When he opens his eyes again, it’s so dark Amy can’t read his watch. She has no idea how long they’ve
been stuck on the ledge.
“Doctor, we should really start looking for a way back to the top. Can you get up?”
“I don’t know.” He shifts position, and in the dark, she can just see him wince as he tries to lift his arm.
“Is it broken?”
He grits his teeth and manages to move his shoulder. “It’s out of sorts, yeah. Doesn't seem broken,
though.”
It takes the Doctor several minutes to ease himself into a sitting position, and even on his knees he sways
dangerously. Amy pulls him to his feet and he leans heavily on her arm, backing up to lean against the
cliff face. After a few moments, he takes a long, shuddering breath and pulls himself together.

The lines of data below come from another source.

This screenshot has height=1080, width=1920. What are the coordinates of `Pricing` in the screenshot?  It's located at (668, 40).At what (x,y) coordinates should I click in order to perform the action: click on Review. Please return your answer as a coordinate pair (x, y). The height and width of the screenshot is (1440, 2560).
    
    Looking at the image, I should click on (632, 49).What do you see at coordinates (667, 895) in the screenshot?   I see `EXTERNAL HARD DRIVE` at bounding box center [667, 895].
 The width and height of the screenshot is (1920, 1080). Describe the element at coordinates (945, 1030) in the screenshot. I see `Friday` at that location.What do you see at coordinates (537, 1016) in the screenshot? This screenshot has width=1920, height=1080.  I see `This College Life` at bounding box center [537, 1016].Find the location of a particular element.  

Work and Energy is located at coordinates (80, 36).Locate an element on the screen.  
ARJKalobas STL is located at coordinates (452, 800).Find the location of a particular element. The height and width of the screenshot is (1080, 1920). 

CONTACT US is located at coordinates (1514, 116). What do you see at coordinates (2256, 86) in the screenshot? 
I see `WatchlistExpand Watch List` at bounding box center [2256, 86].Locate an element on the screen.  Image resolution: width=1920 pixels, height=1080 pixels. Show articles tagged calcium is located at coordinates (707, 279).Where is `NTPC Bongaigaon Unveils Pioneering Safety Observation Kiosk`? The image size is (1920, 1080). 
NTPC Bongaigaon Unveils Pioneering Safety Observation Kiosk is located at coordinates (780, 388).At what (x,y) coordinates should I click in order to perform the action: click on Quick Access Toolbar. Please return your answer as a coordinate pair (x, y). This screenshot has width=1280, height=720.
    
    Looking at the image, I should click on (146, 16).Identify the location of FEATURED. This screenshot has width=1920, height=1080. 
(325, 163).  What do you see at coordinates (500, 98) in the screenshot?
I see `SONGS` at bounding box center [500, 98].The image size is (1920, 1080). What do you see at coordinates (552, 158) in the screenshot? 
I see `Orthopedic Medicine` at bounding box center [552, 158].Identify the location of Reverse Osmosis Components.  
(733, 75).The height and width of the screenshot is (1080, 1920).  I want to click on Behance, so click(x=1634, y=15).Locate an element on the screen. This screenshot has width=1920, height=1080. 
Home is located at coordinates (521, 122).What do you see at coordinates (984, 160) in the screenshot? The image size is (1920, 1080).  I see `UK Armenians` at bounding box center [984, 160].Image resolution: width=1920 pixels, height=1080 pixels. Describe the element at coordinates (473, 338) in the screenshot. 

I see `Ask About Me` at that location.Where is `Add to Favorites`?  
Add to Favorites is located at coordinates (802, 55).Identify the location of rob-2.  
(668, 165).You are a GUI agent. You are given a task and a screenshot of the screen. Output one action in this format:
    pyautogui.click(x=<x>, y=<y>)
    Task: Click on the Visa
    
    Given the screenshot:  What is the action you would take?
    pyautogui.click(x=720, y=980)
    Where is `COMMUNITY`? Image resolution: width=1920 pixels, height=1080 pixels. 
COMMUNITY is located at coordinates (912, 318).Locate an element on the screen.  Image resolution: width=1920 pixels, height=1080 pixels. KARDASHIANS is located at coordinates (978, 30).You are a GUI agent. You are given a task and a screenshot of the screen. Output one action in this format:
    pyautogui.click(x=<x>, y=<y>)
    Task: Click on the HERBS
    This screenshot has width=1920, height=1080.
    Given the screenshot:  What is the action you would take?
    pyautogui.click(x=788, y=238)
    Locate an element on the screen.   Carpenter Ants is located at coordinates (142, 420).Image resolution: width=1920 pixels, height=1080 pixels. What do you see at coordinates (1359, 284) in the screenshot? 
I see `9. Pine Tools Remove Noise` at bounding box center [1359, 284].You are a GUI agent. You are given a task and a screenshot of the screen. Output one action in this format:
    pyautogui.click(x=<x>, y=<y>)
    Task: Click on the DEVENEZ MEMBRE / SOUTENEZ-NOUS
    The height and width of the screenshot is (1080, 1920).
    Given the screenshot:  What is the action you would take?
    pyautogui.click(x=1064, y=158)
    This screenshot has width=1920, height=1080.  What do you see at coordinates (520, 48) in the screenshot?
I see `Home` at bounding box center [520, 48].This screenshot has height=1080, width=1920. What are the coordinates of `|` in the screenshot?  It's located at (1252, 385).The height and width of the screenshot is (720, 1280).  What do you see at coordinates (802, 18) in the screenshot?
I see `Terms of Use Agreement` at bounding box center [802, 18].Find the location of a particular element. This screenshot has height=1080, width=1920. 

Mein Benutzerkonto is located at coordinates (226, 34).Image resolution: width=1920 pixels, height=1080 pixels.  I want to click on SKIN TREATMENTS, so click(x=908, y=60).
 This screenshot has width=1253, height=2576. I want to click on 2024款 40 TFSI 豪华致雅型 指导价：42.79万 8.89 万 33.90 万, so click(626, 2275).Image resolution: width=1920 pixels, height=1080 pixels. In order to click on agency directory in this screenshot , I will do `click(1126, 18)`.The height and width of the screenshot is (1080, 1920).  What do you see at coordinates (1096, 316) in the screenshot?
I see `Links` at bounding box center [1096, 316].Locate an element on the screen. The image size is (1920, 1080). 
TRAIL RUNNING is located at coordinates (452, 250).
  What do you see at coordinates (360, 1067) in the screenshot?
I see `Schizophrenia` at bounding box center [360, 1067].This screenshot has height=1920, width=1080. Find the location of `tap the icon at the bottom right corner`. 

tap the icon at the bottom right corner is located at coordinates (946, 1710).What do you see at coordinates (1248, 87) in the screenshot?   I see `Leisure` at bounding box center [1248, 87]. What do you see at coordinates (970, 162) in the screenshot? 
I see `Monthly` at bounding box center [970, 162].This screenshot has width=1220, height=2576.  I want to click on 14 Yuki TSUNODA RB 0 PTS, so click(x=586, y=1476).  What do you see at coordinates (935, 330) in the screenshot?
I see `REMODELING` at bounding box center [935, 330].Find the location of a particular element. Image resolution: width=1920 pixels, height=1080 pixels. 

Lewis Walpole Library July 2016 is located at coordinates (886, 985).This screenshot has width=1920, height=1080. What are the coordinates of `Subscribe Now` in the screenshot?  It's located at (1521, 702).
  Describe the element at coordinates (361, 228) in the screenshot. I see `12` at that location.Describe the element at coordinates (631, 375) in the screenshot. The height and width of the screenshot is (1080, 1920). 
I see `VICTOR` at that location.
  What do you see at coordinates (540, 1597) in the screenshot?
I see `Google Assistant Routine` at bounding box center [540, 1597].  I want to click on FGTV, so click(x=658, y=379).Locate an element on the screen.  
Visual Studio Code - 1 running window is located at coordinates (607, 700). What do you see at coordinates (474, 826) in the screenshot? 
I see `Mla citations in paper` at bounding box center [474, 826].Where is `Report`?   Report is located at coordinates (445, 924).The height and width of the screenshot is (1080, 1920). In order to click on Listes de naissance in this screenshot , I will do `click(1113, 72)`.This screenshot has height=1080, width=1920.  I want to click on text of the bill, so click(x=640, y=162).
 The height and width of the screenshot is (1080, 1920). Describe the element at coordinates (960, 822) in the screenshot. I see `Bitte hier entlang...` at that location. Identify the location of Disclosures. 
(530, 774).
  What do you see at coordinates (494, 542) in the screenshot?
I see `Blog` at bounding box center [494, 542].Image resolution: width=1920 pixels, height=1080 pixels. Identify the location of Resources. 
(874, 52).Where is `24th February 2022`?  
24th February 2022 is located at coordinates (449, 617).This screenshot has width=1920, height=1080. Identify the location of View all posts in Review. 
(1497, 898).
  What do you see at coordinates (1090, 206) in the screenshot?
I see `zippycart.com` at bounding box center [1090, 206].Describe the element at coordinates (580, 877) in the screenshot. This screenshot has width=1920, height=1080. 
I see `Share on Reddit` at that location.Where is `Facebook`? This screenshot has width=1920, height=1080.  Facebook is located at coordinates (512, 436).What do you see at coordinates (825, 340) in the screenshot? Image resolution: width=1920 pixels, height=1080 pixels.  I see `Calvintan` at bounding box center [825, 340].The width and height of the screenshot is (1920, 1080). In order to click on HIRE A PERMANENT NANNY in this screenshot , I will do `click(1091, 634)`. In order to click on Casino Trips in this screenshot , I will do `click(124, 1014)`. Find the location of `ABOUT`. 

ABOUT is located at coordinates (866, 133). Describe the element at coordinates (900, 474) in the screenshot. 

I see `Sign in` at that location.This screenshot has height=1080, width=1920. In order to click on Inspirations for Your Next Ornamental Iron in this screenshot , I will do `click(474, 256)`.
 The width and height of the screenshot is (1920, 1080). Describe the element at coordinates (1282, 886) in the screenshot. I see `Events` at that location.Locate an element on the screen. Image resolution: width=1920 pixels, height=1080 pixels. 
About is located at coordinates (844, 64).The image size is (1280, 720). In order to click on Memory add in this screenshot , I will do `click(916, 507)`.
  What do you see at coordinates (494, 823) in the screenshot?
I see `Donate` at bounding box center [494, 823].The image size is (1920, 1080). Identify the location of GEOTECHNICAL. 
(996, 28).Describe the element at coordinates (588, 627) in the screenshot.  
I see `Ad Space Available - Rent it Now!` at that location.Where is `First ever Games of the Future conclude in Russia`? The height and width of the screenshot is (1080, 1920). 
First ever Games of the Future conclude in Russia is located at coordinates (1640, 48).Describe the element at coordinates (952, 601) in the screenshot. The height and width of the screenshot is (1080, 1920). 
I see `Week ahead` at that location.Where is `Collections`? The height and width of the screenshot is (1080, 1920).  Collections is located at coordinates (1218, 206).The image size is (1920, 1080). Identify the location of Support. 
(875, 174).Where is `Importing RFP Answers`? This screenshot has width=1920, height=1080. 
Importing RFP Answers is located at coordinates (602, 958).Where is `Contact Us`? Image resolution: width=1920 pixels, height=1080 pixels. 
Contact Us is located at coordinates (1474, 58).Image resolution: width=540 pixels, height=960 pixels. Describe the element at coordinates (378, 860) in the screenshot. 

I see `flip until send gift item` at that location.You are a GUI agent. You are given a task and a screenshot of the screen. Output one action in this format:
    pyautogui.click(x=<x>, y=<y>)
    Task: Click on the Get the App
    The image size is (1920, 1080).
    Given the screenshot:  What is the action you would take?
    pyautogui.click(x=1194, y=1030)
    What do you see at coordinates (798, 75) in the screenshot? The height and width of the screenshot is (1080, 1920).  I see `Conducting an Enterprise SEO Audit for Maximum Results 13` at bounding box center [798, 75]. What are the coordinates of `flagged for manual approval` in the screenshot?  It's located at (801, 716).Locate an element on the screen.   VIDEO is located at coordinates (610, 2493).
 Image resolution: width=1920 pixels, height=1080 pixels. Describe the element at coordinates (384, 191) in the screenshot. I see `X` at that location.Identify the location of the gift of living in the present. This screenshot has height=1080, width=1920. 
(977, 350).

“Let’s go, then,” he says.
She makes him go first, and they’ve barely managed to crawl a meter before she thinks it was a bad
idea, the two of them in the dark, about to slip and careen into the bottom of the ravine. She doesn’t
say a thing, and they creep onward. They nearly fall at least once; her brain won’t give her an accurate
count for reasons of self-preservation. All she knows is that the scrape of loose rock under his boots, the
roughness of his trousers under her hand as she grasps his leg to keep him from falling, are things she
never wants to hear or feel again.
They stop often, more for his sake than for hers, though she’ll call for a break if she sees him slipping. Day is breaking when they reach the top. Flopping over the edge, they quickly stumble away from it. Giddy with relief, they collapse into a pile, clinging to each other as tightly as they can.